## RECORD EXTRACTS
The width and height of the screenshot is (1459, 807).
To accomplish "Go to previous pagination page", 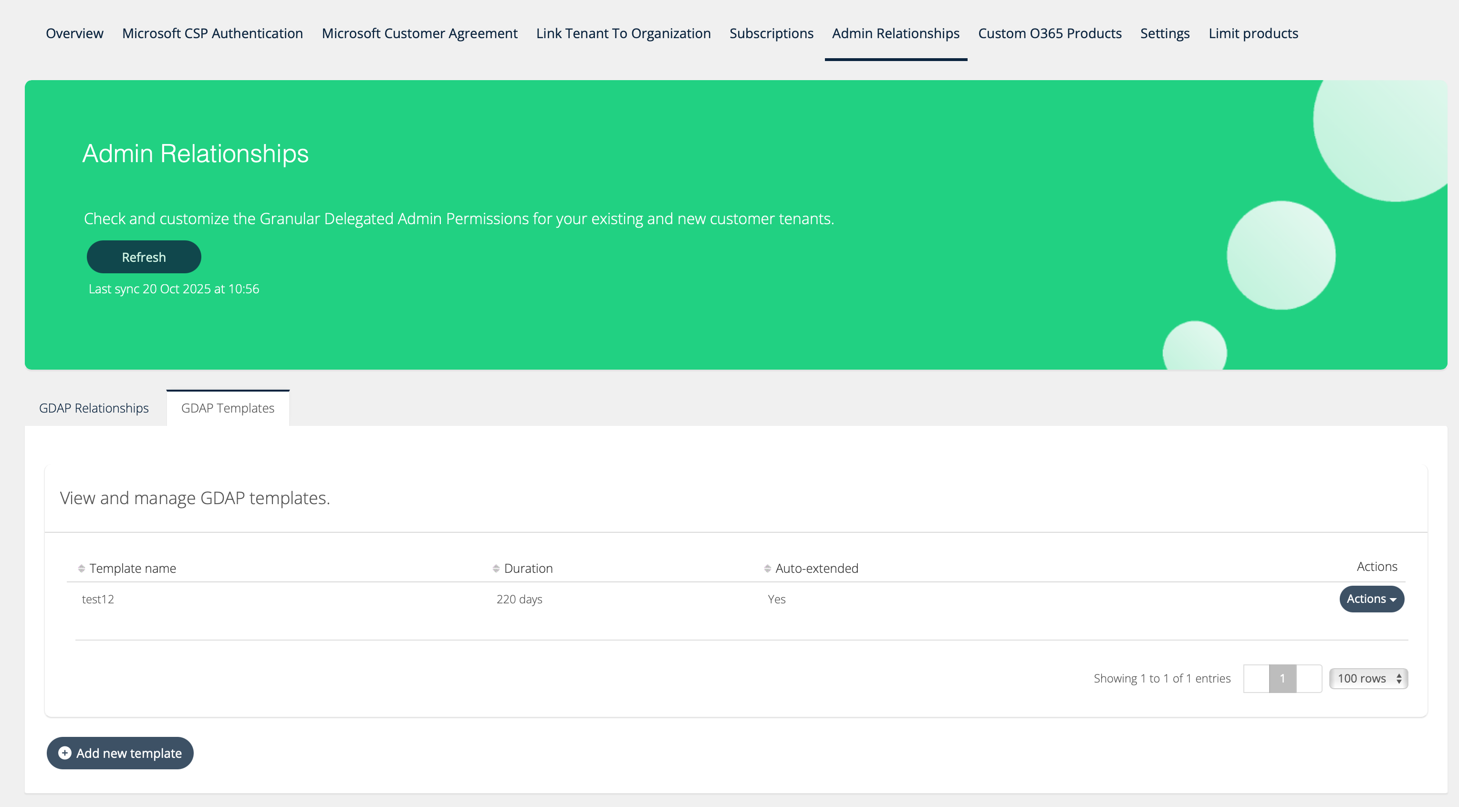I will (x=1256, y=678).
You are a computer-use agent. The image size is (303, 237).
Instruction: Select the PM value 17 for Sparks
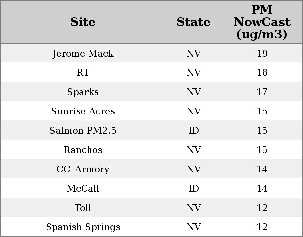[262, 92]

## EXERCISE GOAL
Copy the data again from the line containing "You are a computer-use" through the end of the data, changing "agent" to "assistant" and leaving everything else as it is. Leave out the pictures.

## RESULT
You are a computer-use assistant. The image size is (303, 237).
Instruction: Select the PM value 17 for Sparks
[262, 92]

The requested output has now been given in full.